■ Task requirements:
Only one stretch of the data below should be repeated: the lines from the line containing "Toggle the side panel icon at top right" through the line containing "Task: Click the Ambiguous legend white box", inclusive, exactly as they are.

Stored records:
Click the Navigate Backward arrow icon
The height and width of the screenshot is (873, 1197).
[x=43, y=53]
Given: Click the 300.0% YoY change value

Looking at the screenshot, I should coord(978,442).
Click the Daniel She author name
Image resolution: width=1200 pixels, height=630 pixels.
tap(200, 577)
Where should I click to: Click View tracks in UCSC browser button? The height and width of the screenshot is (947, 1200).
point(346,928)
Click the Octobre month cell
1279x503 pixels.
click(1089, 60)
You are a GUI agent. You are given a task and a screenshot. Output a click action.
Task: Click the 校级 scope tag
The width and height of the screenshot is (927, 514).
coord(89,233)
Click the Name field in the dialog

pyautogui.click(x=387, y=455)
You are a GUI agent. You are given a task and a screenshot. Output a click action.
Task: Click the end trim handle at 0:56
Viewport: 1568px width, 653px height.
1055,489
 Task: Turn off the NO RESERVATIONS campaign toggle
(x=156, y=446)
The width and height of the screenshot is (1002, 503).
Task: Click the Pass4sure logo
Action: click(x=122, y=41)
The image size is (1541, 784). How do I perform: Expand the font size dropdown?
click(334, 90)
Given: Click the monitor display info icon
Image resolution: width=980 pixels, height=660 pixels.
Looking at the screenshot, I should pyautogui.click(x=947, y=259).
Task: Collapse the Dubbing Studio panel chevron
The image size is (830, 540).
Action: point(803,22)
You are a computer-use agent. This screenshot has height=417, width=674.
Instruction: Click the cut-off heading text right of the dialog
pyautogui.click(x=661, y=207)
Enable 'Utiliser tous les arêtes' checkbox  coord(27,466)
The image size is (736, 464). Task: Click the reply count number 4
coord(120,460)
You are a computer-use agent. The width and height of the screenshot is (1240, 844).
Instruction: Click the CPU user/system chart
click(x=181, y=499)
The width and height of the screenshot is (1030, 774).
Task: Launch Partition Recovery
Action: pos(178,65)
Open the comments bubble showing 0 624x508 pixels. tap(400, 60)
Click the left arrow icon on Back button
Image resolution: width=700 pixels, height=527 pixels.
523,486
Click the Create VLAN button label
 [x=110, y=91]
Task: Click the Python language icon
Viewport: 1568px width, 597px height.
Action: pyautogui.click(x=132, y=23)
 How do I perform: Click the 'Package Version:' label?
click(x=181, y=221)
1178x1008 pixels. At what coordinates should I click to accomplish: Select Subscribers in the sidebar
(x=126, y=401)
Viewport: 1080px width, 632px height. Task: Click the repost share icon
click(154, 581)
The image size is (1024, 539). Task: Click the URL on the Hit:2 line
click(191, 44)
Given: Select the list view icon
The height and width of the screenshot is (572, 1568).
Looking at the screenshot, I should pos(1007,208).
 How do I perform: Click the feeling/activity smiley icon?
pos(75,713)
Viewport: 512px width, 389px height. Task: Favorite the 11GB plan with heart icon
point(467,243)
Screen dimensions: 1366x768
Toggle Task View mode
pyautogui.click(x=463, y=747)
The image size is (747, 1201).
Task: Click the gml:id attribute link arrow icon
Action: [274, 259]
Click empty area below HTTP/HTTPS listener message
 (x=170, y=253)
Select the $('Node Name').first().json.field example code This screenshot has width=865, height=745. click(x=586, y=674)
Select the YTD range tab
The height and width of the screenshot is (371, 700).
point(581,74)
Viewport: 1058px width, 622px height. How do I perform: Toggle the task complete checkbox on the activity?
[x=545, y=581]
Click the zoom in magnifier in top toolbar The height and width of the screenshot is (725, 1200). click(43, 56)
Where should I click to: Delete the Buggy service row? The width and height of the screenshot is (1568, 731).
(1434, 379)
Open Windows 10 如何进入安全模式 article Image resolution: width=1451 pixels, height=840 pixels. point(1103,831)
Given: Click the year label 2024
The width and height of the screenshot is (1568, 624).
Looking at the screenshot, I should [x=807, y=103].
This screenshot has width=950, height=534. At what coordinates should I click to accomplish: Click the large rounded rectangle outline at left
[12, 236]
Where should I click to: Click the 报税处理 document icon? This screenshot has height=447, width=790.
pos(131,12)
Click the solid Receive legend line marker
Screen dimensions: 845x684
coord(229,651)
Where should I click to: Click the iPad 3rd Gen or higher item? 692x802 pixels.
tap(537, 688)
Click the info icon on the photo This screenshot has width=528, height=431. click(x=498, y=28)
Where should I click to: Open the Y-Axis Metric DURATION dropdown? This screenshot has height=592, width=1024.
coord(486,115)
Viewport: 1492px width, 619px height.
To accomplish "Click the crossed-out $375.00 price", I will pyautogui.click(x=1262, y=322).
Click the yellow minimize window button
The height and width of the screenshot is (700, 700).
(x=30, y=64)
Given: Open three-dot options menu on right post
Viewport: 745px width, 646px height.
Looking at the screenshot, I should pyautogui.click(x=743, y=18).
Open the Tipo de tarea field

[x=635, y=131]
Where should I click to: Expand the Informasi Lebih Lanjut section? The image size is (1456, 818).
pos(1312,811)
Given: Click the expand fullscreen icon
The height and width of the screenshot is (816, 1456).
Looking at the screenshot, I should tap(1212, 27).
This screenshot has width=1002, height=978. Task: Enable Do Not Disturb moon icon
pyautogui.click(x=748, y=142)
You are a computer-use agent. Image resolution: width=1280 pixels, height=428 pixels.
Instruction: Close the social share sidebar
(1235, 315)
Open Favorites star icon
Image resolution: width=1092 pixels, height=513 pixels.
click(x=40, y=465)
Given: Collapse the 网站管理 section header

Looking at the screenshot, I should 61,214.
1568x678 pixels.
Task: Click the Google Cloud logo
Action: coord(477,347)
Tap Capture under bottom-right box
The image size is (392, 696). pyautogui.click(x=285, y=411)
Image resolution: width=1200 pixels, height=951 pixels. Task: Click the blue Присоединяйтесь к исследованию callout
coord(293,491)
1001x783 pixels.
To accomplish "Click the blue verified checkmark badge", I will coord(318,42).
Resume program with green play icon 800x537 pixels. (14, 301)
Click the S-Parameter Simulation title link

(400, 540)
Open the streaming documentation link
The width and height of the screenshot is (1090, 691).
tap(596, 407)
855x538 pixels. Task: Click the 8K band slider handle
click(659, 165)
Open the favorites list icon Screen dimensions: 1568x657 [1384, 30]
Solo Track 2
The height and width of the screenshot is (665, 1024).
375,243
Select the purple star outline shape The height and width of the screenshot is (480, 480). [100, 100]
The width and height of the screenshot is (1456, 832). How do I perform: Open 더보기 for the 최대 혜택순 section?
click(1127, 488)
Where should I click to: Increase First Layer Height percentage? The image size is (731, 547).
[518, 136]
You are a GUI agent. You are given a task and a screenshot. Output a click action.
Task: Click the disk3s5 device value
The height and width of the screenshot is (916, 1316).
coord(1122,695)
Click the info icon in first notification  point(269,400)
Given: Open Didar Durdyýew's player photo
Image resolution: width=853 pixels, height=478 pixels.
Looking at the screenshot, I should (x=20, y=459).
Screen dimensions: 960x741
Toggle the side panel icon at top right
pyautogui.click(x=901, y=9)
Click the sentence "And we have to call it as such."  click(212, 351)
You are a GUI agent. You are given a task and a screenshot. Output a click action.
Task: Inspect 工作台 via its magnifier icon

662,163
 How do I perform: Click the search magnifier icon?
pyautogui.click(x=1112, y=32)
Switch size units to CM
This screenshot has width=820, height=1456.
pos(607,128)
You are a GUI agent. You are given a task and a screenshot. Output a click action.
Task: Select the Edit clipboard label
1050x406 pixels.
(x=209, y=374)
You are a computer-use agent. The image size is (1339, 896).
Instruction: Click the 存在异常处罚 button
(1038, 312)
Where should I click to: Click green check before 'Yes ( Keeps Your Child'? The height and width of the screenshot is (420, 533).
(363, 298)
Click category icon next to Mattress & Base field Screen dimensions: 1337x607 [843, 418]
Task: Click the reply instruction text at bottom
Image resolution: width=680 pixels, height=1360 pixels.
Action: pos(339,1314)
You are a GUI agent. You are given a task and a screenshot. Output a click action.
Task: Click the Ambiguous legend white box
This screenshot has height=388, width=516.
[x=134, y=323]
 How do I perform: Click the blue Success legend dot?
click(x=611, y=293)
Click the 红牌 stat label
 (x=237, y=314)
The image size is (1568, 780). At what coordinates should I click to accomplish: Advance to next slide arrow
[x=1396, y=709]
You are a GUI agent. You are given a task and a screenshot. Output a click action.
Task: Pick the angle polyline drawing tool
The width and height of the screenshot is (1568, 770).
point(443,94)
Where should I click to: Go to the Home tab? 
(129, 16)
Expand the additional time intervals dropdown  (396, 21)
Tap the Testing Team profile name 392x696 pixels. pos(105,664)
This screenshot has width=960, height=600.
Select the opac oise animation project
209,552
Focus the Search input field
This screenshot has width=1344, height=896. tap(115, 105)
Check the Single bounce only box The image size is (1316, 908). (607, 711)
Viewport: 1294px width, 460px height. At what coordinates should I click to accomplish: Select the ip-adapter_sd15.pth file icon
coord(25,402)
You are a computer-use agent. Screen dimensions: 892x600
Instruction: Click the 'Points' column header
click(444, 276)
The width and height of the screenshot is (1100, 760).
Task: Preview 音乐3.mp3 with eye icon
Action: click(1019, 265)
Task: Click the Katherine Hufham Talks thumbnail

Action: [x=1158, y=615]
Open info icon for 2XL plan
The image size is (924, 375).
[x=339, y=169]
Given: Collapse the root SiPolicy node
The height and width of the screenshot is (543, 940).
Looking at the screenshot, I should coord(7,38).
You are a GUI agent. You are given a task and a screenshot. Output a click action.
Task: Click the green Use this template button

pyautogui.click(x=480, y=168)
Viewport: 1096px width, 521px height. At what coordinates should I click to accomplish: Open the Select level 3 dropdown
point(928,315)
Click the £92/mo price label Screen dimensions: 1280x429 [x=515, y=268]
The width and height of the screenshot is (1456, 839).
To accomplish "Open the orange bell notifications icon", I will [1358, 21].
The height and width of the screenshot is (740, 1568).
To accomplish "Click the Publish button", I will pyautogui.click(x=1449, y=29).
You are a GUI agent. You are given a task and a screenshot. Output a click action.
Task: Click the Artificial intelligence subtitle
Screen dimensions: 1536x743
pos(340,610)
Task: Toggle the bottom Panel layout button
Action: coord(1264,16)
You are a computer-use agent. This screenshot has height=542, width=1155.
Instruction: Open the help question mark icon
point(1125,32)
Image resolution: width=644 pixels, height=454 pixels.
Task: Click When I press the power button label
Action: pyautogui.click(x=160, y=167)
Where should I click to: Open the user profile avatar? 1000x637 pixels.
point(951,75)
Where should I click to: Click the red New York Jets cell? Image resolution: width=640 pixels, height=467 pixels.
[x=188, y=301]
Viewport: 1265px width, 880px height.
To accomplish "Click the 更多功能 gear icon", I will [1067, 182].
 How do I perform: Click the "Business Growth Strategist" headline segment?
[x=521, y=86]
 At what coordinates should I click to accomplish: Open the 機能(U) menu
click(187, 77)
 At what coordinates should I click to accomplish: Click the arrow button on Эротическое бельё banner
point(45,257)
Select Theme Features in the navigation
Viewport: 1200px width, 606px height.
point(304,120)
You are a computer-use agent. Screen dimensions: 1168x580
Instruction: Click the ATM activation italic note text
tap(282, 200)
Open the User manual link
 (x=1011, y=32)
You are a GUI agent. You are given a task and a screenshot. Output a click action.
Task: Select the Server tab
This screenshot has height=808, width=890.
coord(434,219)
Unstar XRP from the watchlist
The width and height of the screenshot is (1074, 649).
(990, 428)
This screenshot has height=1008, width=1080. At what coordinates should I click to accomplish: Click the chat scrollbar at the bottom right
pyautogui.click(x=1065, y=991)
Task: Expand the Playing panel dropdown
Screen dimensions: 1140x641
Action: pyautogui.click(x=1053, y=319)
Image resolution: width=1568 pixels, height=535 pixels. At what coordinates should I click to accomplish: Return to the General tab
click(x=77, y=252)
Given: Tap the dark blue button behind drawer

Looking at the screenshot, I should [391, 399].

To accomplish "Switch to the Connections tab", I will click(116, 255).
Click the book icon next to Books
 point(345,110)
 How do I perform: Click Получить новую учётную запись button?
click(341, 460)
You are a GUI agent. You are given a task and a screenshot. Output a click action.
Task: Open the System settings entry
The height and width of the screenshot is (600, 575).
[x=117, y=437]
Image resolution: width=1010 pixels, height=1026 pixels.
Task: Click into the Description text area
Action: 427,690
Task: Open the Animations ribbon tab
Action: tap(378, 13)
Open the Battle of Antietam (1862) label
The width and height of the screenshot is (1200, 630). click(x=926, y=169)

■ Task result:
Toggle the side panel icon at top right
pyautogui.click(x=901, y=9)
Click the sentence "And we have to call it as such."  click(212, 351)
You are a GUI agent. You are given a task and a screenshot. Output a click action.
Task: Inspect 工作台 via its magnifier icon

662,163
 How do I perform: Click the search magnifier icon?
pyautogui.click(x=1112, y=32)
Switch size units to CM
This screenshot has width=820, height=1456.
pos(607,128)
You are a GUI agent. You are given a task and a screenshot. Output a click action.
Task: Select the Edit clipboard label
1050x406 pixels.
(x=209, y=374)
You are a computer-use agent. The image size is (1339, 896).
Instruction: Click the 存在异常处罚 button
(1038, 312)
Where should I click to: Click green check before 'Yes ( Keeps Your Child'? The height and width of the screenshot is (420, 533).
(363, 298)
Click category icon next to Mattress & Base field Screen dimensions: 1337x607 [843, 418]
Task: Click the reply instruction text at bottom
Image resolution: width=680 pixels, height=1360 pixels.
Action: pos(339,1314)
You are a GUI agent. You are given a task and a screenshot. Output a click action.
Task: Click the Ambiguous legend white box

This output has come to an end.